ABOUT THIS TASK | For this exercise, repeat the records below exactly and omit every picture.

Pixel coordinate grounding data:
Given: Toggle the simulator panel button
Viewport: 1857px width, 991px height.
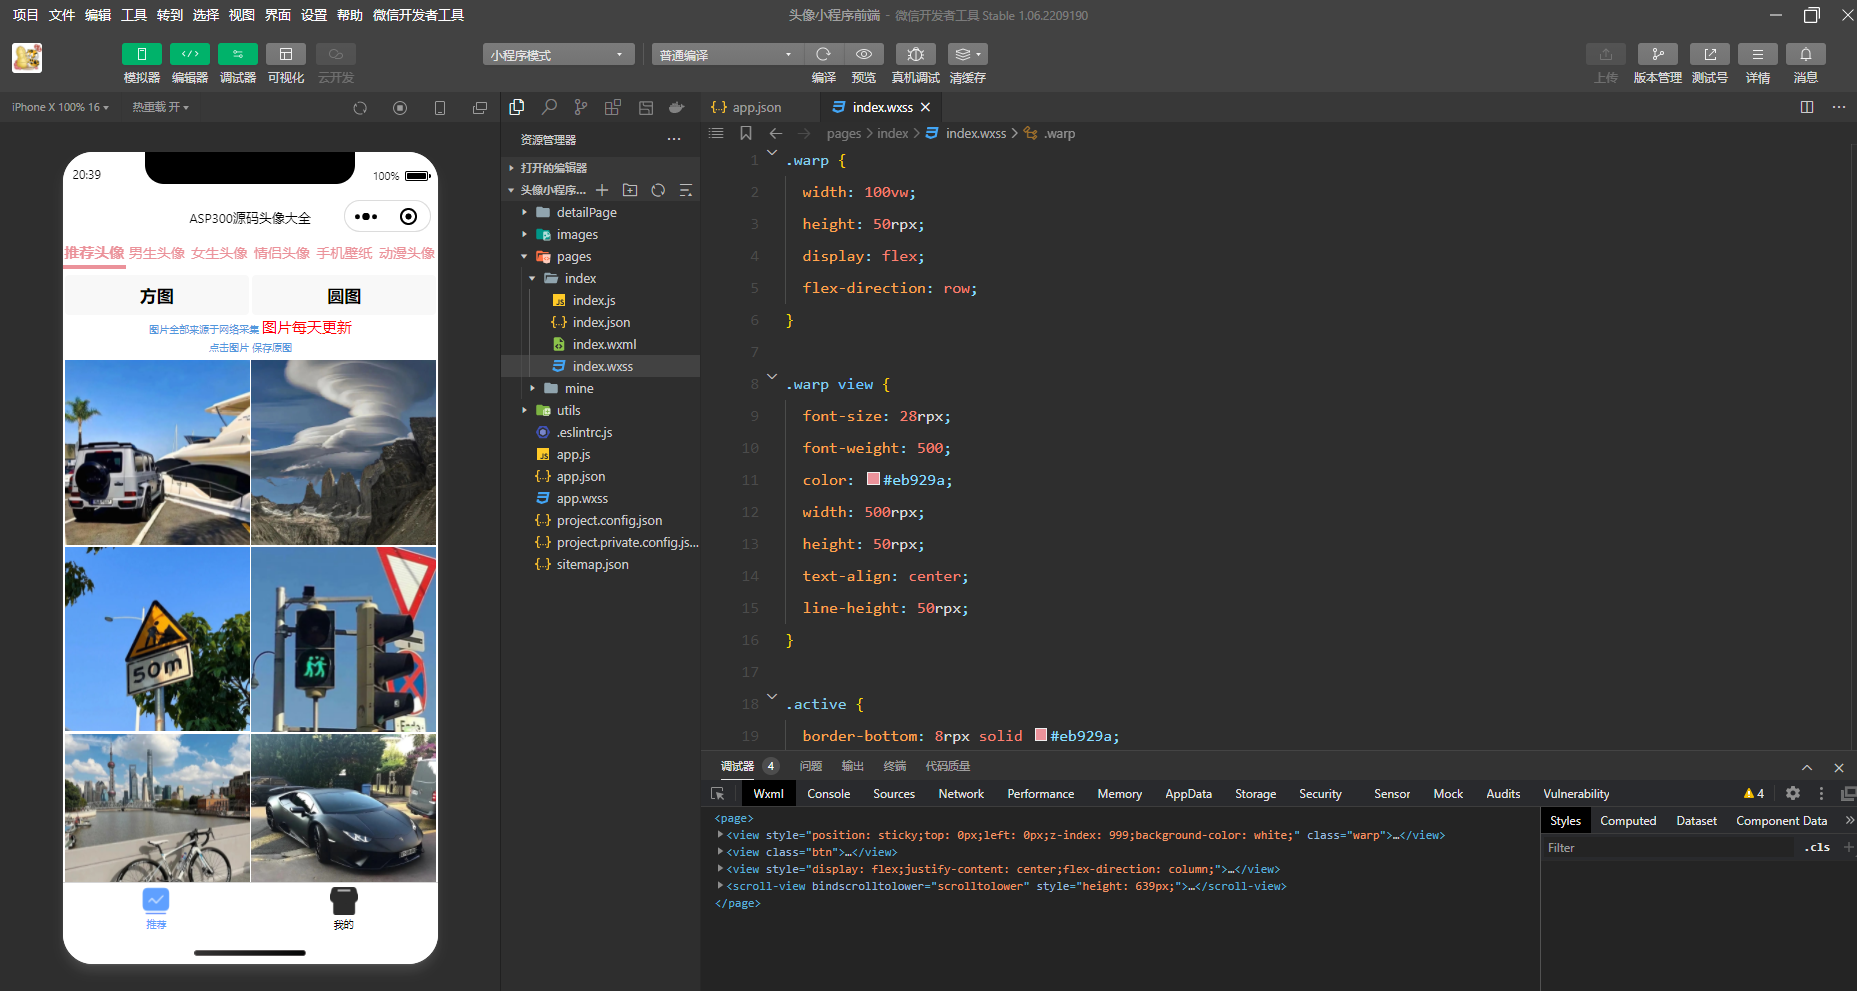Looking at the screenshot, I should click(x=141, y=54).
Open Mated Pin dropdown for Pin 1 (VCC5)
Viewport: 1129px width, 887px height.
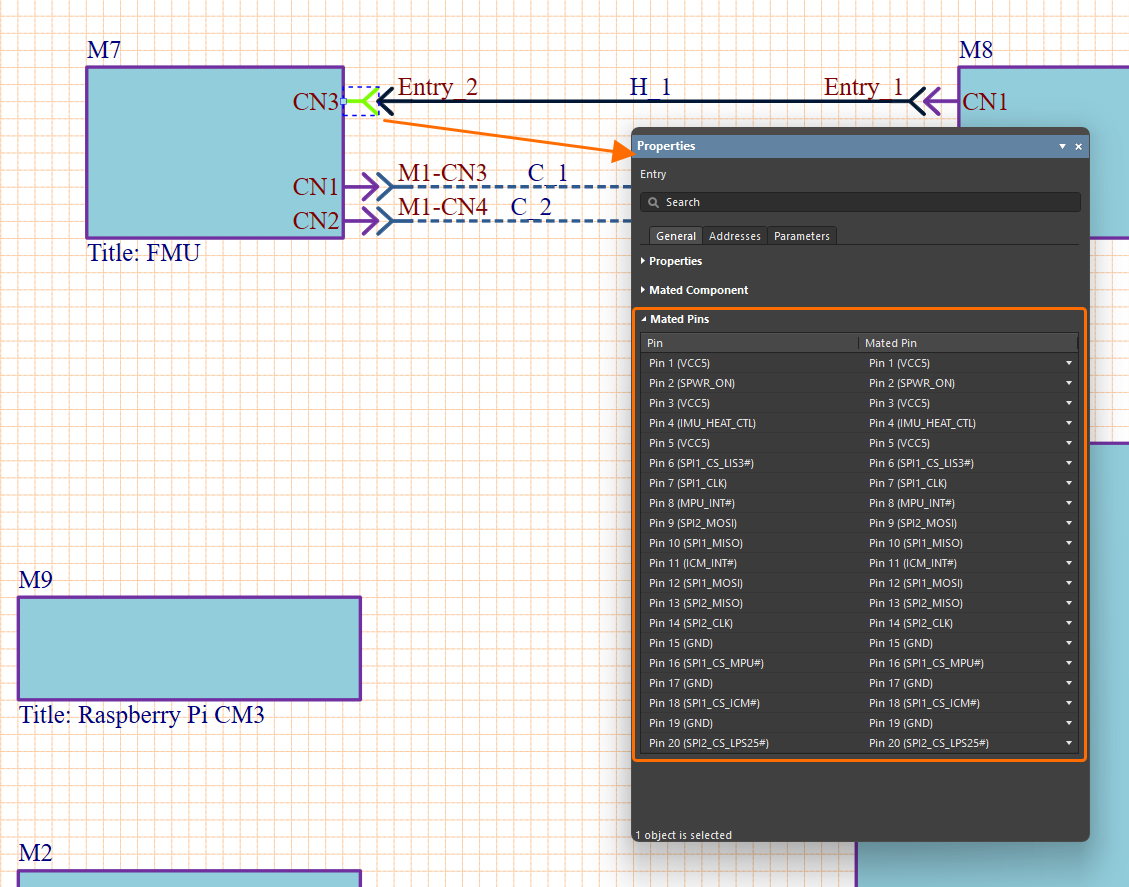(x=1069, y=363)
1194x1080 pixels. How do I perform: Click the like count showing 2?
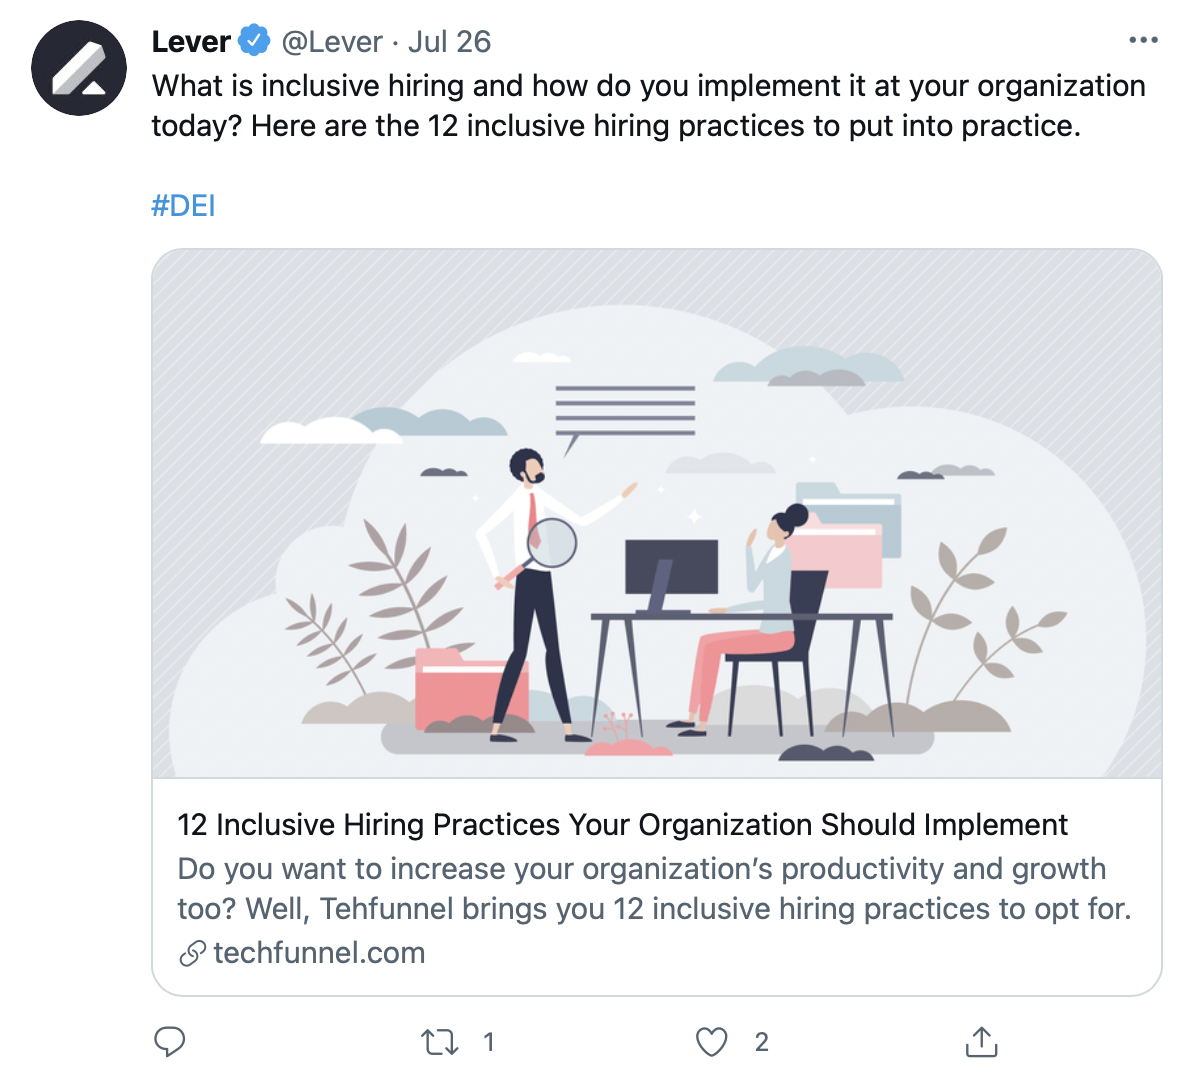tap(761, 1042)
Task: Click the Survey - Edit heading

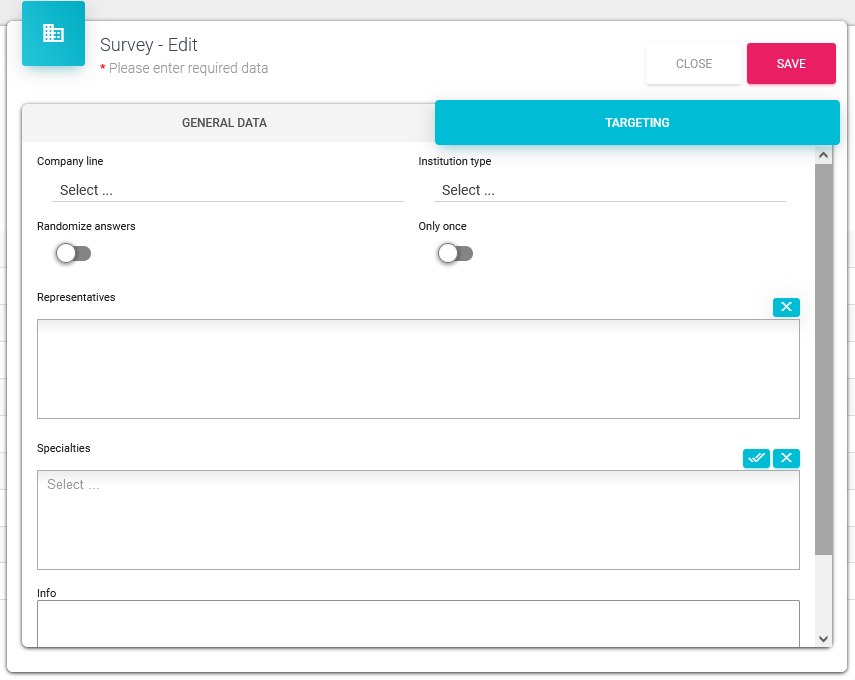Action: pos(149,45)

SOLUTION FOR THIS TASK |
Given: Toggle the simulator panel button
Viewport: 1857px width, 991px height.
Looking at the screenshot, I should click(x=141, y=54).
Open Mated Pin dropdown for Pin 1 (VCC5)
Viewport: 1129px width, 887px height.
(x=1069, y=363)
1194x1080 pixels. How do I perform: Click the like count showing 2?
tap(761, 1042)
Task: Click the Survey - Edit heading

Action: pos(149,45)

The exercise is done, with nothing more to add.